Hi all new here in the pontiac world couldnt find the answers i was looking for so thought id ask. First off is it true pontiac motors run hotter than your typical ford or chevy? Next how hot is too hot my wifes 68 catalina runs consistently at 220 with the temp sensor in the head not the intake until yesterday on her way home it got up to 240 stuck in traffic on a 95° day I had her get off the road and tow it home just to be safe. My next question how efficient is an electric fan setup going to be on a stock radiator? An aluminum is on the list of needs just trying to find a reasonable priced one with a good review. Oh and car is 68 catalina 400 auto mild cam and auxiliary trans cooler thanks in advance -mike


----------



## geeteeohguy (Feb 2, 2008)

Search the overheating threads on this forum. TONS of information. 220 is not overheating....240 is. How accurate is your gauge? If really 240, it should be puking coolant. 80-90% of the overheating Pontiacs I've seen in the past 40 years were not, in fact, overheating. Lectric Limited sells the right temp sender units for these cars. You need a properly clearanced water pump, a good radiator, a shroud, the fan positioned in the shroud correctly, and the right fan. Have never needed aftermarket anything to keep my Pontiacs cool since the 1970's.....but the system has to be in good shape.


----------



## Pinion head (Jan 3, 2015)

No truth to running hotter as a rule.

having noted the engine has a temp sending unit in a cyl head, what engine is in the Cat?
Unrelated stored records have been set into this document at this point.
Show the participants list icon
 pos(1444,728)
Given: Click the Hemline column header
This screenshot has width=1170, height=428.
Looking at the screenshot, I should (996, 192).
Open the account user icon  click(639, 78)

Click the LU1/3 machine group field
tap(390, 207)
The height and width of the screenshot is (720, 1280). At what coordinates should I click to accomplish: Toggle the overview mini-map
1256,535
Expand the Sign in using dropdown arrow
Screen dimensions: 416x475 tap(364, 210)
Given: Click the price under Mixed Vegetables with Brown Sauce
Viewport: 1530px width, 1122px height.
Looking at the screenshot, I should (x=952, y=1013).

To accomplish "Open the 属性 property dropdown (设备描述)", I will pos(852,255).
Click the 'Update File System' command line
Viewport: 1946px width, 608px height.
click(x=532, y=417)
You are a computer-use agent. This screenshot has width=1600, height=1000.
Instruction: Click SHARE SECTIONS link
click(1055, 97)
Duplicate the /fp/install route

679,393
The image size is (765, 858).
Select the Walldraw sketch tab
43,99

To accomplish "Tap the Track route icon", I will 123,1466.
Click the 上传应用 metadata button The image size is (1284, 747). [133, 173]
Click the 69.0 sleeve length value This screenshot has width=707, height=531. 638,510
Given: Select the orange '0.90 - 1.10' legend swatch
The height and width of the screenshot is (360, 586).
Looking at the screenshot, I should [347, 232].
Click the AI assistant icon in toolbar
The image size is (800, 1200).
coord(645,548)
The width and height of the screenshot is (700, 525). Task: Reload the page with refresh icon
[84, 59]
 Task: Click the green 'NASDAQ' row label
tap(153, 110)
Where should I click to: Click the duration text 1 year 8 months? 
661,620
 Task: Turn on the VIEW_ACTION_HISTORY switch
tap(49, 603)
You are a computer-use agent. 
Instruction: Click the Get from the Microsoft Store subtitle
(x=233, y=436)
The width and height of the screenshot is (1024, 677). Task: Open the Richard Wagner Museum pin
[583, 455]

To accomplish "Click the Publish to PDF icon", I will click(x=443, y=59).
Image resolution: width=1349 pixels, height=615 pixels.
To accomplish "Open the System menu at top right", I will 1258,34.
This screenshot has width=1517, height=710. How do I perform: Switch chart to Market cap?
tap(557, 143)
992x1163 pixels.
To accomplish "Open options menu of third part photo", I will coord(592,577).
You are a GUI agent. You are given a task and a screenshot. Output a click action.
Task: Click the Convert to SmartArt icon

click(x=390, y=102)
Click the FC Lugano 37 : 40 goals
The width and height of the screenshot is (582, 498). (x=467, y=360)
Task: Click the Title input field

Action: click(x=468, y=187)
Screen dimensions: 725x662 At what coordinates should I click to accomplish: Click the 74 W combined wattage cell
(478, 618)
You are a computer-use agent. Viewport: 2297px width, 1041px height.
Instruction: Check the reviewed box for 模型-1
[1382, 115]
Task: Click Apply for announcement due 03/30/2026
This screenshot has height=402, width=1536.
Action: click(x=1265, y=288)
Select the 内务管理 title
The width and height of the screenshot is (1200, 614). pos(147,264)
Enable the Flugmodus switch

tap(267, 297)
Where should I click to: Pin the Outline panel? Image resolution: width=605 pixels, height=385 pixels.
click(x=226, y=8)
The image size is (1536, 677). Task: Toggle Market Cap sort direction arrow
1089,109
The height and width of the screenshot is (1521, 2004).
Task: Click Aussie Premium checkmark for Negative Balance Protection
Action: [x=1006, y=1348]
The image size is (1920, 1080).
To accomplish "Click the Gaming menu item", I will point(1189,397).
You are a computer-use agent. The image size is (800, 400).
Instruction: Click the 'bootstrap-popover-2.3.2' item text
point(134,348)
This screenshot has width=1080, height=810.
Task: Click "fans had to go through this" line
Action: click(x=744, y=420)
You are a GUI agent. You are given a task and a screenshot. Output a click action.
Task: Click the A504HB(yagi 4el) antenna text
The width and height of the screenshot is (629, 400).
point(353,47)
What casting number cyl heads? have helped many locals sove their cooling issues over the years. Nearly everyone of them had cooling issues due to one on the following:

-engine rebuilt and block not decked. the absolute worst offenders are engines rebuilt with the multi valve relief cast pistons, often used in cheap engineoverhauls. These pistons will be down in the hole, then add the thickness of the head gasket. Result: NO quench. Have examined quite a few such builds, often the carburetion and ignition were thrown together years ago with a POS 1850 Holley or an Edelbrock 1406 or 1407 and either we're combined with a lazy advance curve smog era HEi or a Mallory or Accel Distrib from the '70's. Short timing and rich, long timing and lean, either will create heat problems. Just because Gratiot, or Stupid Shoppes sold it in the 80's and 90's, or Summit has sold it in their catalogue, CHEAP, for the last 25 years does not not make such cheap carbs a good fit.

-Wrong ratio pulleys. AC application PULLEYS when combined as a set, will give optimum cooling ratio. The factory engineers were not STUPID. With factory non AC applicationpulleys onthe engine, one cant just swap one pulley:

- if a '71+ pulley and PS bracket setup is being used, run the common 481038 and 481040 pulleys. PS pulley will be the same,mfactory AC or not. Can't find them priced right, drop me a PM. Have two sealed 55 gal barrels full of '71+ pulleys, do ship outs every week.
- If running an 11 bolt timing cover and tall 11 bolt pump, and the '67-70 PS set-up, run a "128" or "130" wp pulley and a "842" crank pulley. don't have AC with this height 11 bolt pump and with '67-70 PS set-up, can run an extra crank pulley rein ring behind the "842" crank pulley. Make sure, if running this setup, that the PS pump pulley is the large diam '67-70 pulley, not the smaller 5.5" diam non AC version.

Fan clutch...get the engine to operating temperature and warm, the fan clutch should lock up. With the engine warmed up and shutoff, grab the 19" factory 7 blade AC fan and see if it spins slightly. The fan shouldn't, the clutch should be locked up tight. If it spins, on a rel hot engine, need a new clutch. if factory non AC engine and it has a factory 5 blade flex fan, consider swapping on a 19" clutch style factory fan. Not that hard to find, I've personally seen a 25 degree improvement in cooling with just this mod!

In a thread i just read, Jim mentioned yesterday, running full manifold vacuum for the Distrib vac advance. Good advice, need a properly curved distributor utilizing vac advance. Lot of mpg goes out the window, as well as tune ability with straight advance and no vac advance.


----------



## Coopertough (Jun 21, 2016)

Thanks for the replies tons of info. I'll try to answer some of the questions as best I can. I have a good original radiator recently flushed motor is an original 400 that was done by a relatively respectable shop in my area makes 413hp at the crank has mallory pro billet hei distributor but unfortunately cheap edelbrock 1406 carb I will have to wait until my wife gets home for casting numbers on the head. As far as timing I will also have to double check that and see where its at my gauge is a new autometer gauge and sensor I do have a nice solid fan shroud no cracks or holes not flimsy at all fan is 18" 6 blade fixed mount sitting between 2 1/2" to 3" from the rad. I should note i changed the thermostat last night with a 180° and today in the same traffic but 103° outside temp the car stayed around 195 200 so im hoping it was just a sticky thermostat but would still like to go over all the possibillities and get this motor to its optimal performance. I did however order a griffin direct fit aluminum radiator because well it cant hurt anything again thank you for the response I hope I gave you the answers you were looking for -mike


----------